◆ INPUT DATA
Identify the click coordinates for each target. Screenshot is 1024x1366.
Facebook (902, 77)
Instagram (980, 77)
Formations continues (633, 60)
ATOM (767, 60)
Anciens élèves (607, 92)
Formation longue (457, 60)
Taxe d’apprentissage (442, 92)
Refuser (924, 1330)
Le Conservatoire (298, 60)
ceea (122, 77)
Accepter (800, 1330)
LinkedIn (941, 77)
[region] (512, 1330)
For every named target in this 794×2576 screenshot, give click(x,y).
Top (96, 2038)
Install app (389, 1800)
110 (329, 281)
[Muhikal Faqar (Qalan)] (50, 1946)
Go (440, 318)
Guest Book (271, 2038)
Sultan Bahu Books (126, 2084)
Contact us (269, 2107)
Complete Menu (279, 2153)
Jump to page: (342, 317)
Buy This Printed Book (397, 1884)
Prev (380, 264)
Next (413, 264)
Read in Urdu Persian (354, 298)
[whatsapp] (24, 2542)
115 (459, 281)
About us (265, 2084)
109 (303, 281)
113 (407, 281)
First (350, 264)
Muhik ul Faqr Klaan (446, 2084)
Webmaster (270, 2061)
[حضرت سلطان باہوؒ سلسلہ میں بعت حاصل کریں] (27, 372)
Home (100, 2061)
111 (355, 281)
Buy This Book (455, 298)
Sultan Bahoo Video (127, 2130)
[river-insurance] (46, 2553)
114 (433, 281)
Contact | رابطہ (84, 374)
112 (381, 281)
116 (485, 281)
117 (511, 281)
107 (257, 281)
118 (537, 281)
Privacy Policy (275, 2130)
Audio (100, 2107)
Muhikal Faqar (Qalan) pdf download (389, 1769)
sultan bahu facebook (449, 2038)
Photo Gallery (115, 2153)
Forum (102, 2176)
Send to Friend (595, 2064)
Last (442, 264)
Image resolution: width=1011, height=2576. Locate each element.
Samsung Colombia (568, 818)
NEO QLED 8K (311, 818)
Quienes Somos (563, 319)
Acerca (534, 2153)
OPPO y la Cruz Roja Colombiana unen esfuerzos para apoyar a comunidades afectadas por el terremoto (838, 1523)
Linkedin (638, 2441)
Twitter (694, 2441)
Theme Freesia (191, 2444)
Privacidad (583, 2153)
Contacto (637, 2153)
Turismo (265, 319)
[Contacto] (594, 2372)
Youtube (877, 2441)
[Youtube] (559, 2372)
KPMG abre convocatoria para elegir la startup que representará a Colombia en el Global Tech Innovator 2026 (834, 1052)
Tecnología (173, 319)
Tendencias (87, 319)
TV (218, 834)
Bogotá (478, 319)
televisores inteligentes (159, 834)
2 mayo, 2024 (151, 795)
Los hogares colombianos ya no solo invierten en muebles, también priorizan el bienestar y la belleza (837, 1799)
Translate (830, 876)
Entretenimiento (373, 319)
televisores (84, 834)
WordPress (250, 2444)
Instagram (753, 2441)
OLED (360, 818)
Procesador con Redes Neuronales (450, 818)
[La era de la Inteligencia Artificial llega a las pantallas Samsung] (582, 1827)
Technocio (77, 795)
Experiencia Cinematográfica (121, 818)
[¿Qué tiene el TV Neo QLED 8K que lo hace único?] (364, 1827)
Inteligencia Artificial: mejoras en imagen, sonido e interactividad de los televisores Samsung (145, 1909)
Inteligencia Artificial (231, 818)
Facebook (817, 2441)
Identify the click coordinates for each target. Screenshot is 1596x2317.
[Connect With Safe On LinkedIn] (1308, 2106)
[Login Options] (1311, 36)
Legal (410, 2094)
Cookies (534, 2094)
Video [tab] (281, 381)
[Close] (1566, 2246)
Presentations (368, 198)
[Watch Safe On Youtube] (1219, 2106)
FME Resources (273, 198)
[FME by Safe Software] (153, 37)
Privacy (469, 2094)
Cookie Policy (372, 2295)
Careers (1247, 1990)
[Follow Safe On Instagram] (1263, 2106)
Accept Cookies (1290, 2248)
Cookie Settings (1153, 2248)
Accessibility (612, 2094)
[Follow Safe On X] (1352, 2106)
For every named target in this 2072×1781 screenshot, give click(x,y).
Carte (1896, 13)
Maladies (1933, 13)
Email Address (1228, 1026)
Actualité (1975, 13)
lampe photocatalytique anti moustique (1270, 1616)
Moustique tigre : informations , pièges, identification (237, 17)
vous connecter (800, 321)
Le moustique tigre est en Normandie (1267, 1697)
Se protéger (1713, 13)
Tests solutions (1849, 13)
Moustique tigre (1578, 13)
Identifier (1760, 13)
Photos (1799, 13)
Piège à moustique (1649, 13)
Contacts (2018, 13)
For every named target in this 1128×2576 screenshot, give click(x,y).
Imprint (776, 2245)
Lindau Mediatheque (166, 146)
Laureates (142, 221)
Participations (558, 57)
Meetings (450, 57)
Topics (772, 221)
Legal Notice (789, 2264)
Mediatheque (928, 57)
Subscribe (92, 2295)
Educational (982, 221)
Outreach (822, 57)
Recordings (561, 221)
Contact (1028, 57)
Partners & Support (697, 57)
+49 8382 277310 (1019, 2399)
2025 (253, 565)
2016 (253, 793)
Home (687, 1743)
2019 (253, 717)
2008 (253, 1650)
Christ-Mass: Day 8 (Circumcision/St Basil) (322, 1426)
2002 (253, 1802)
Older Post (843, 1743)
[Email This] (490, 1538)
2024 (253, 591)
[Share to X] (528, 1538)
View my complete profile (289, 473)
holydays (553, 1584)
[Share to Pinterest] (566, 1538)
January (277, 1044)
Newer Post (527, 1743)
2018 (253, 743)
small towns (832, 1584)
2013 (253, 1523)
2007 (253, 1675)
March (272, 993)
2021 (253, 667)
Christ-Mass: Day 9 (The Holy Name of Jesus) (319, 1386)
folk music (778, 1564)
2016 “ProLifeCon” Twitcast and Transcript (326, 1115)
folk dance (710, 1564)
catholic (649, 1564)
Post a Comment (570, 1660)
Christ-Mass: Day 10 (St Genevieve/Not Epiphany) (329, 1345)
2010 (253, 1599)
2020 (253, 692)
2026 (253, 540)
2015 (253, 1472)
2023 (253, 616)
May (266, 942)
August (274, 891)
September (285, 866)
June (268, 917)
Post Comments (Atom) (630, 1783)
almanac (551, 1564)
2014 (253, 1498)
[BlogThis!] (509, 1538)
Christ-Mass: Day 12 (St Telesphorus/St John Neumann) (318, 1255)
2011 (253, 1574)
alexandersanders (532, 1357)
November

◆ WHAT TO DO
Could you restate the listing above word for word?

◆ EXERCISE RESULT
Identify the click coordinates for each target. Screenshot is 1024x1366.
Facebook (902, 77)
Instagram (980, 77)
Formations continues (633, 60)
ATOM (767, 60)
Anciens élèves (607, 92)
Formation longue (457, 60)
Taxe d’apprentissage (442, 92)
Refuser (924, 1330)
Le Conservatoire (298, 60)
ceea (122, 77)
Accepter (800, 1330)
LinkedIn (941, 77)
[region] (512, 1330)
For every named target in this 794×2576 screenshot, give click(x,y).
Top (96, 2038)
Install app (389, 1800)
110 (329, 281)
[Muhikal Faqar (Qalan)] (50, 1946)
Go (440, 318)
Guest Book (271, 2038)
Sultan Bahu Books (126, 2084)
Contact us (269, 2107)
Complete Menu (279, 2153)
Jump to page: (342, 317)
Buy This Printed Book (397, 1884)
Prev (380, 264)
Next (413, 264)
Read in Urdu Persian (354, 298)
[whatsapp] (24, 2542)
115 (459, 281)
About us (265, 2084)
109 (303, 281)
113 (407, 281)
First (350, 264)
Muhik ul Faqr Klaan (446, 2084)
Webmaster (270, 2061)
[حضرت سلطان باہوؒ سلسلہ میں بعت حاصل کریں] (27, 372)
Home (100, 2061)
111 (355, 281)
Buy This Book (455, 298)
Sultan Bahoo Video (127, 2130)
[river-insurance] (46, 2553)
114 (433, 281)
Contact | رابطہ (84, 374)
112 (381, 281)
116 (485, 281)
117 (511, 281)
107 (257, 281)
118 (537, 281)
Privacy Policy (275, 2130)
Audio (100, 2107)
Muhikal Faqar (Qalan) pdf download (389, 1769)
sultan bahu facebook (449, 2038)
Photo Gallery (115, 2153)
Forum (102, 2176)
Send to Friend (595, 2064)
Last (442, 264)
Image resolution: width=1011, height=2576. Locate each element.
Samsung Colombia (568, 818)
NEO QLED 8K (311, 818)
Quienes Somos (563, 319)
Acerca (534, 2153)
OPPO y la Cruz Roja Colombiana unen esfuerzos para apoyar a comunidades afectadas por el terremoto (838, 1523)
Linkedin (638, 2441)
Twitter (694, 2441)
Theme Freesia (191, 2444)
Privacidad (583, 2153)
Contacto (637, 2153)
Turismo (265, 319)
[Contacto] (594, 2372)
Youtube (877, 2441)
[Youtube] (559, 2372)
KPMG abre convocatoria para elegir la startup que representará a Colombia en el Global Tech Innovator 2026 (834, 1052)
Tecnología (173, 319)
Tendencias (87, 319)
TV (218, 834)
Bogotá (478, 319)
televisores inteligentes (159, 834)
2 mayo, 2024 (151, 795)
Los hogares colombianos ya no solo invierten en muebles, también priorizan el bienestar y la belleza (837, 1799)
Translate (830, 876)
Entretenimiento (373, 319)
televisores (84, 834)
WordPress (250, 2444)
Instagram (753, 2441)
OLED (360, 818)
Procesador con Redes Neuronales (450, 818)
[La era de la Inteligencia Artificial llega a las pantallas Samsung] (582, 1827)
Technocio (77, 795)
Experiencia Cinematográfica (121, 818)
[¿Qué tiene el TV Neo QLED 8K que lo hace único?] (364, 1827)
Inteligencia Artificial: mejoras en imagen, sonido e interactividad de los televisores Samsung (145, 1909)
Inteligencia Artificial (231, 818)
Facebook (817, 2441)
Identify the click coordinates for each target. Screenshot is 1596x2317.
[Connect With Safe On LinkedIn] (1308, 2106)
[Login Options] (1311, 36)
Legal (410, 2094)
Cookies (534, 2094)
Video [tab] (281, 381)
[Close] (1566, 2246)
Presentations (368, 198)
[Watch Safe On Youtube] (1219, 2106)
FME Resources (273, 198)
[FME by Safe Software] (153, 37)
Privacy (469, 2094)
Cookie Policy (372, 2295)
Careers (1247, 1990)
[Follow Safe On Instagram] (1263, 2106)
Accept Cookies (1290, 2248)
Cookie Settings (1153, 2248)
Accessibility (612, 2094)
[Follow Safe On X] (1352, 2106)
For every named target in this 2072×1781 screenshot, give click(x,y).
Carte (1896, 13)
Maladies (1933, 13)
Email Address (1228, 1026)
Actualité (1975, 13)
lampe photocatalytique anti moustique (1270, 1616)
Moustique tigre : informations , pièges, identification (237, 17)
vous connecter (800, 321)
Le moustique tigre est en Normandie (1267, 1697)
Se protéger (1713, 13)
Tests solutions (1849, 13)
Moustique tigre (1578, 13)
Identifier (1760, 13)
Photos (1799, 13)
Piège à moustique (1649, 13)
Contacts (2018, 13)
For every named target in this 1128×2576 screenshot, give click(x,y).
Imprint (776, 2245)
Lindau Mediatheque (166, 146)
Laureates (142, 221)
Participations (558, 57)
Meetings (450, 57)
Topics (772, 221)
Legal Notice (789, 2264)
Mediatheque (928, 57)
Subscribe (92, 2295)
Educational (982, 221)
Outreach (822, 57)
Recordings (561, 221)
Contact (1028, 57)
Partners & Support (697, 57)
+49 8382 277310 (1019, 2399)
2025 (253, 565)
2016 (253, 793)
Home (687, 1743)
2019 (253, 717)
2008 (253, 1650)
Christ-Mass: Day 8 (Circumcision/St Basil) (322, 1426)
2002 (253, 1802)
Older Post (843, 1743)
[Email This] (490, 1538)
2024 (253, 591)
[Share to X] (528, 1538)
View my complete profile (289, 473)
holydays (553, 1584)
[Share to Pinterest] (566, 1538)
January (277, 1044)
Newer Post (527, 1743)
2018 (253, 743)
small towns (832, 1584)
2013 (253, 1523)
2007 (253, 1675)
March (272, 993)
2021 (253, 667)
Christ-Mass: Day 9 (The Holy Name of Jesus) (319, 1386)
folk music (778, 1564)
2016 “ProLifeCon” Twitcast and Transcript (326, 1115)
folk dance (710, 1564)
catholic (649, 1564)
Post a Comment (570, 1660)
Christ-Mass: Day 10 (St Genevieve/Not Epiphany) (329, 1345)
2010 (253, 1599)
2020 (253, 692)
2026 (253, 540)
2015 (253, 1472)
2023 (253, 616)
May (266, 942)
August (274, 891)
September (285, 866)
June (268, 917)
Post Comments (Atom) (630, 1783)
almanac (551, 1564)
2014 (253, 1498)
[BlogThis!] (509, 1538)
Christ-Mass: Day 12 (St Telesphorus/St John Neumann) (318, 1255)
2011 (253, 1574)
alexandersanders (532, 1357)
November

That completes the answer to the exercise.